## GIVEN INFORMATION
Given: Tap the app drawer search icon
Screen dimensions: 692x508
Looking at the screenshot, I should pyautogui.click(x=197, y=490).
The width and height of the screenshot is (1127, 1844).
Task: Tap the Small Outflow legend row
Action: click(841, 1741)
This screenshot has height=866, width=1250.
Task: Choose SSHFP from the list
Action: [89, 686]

## WHAT THE TASK ASKS
Without leaving anything out, repeat every entry shown above.

## EXERCISE RESPONSE
Given: Tap the app drawer search icon
Screen dimensions: 692x508
Looking at the screenshot, I should pyautogui.click(x=197, y=490).
The width and height of the screenshot is (1127, 1844).
Task: Tap the Small Outflow legend row
Action: click(841, 1741)
This screenshot has height=866, width=1250.
Task: Choose SSHFP from the list
Action: [89, 686]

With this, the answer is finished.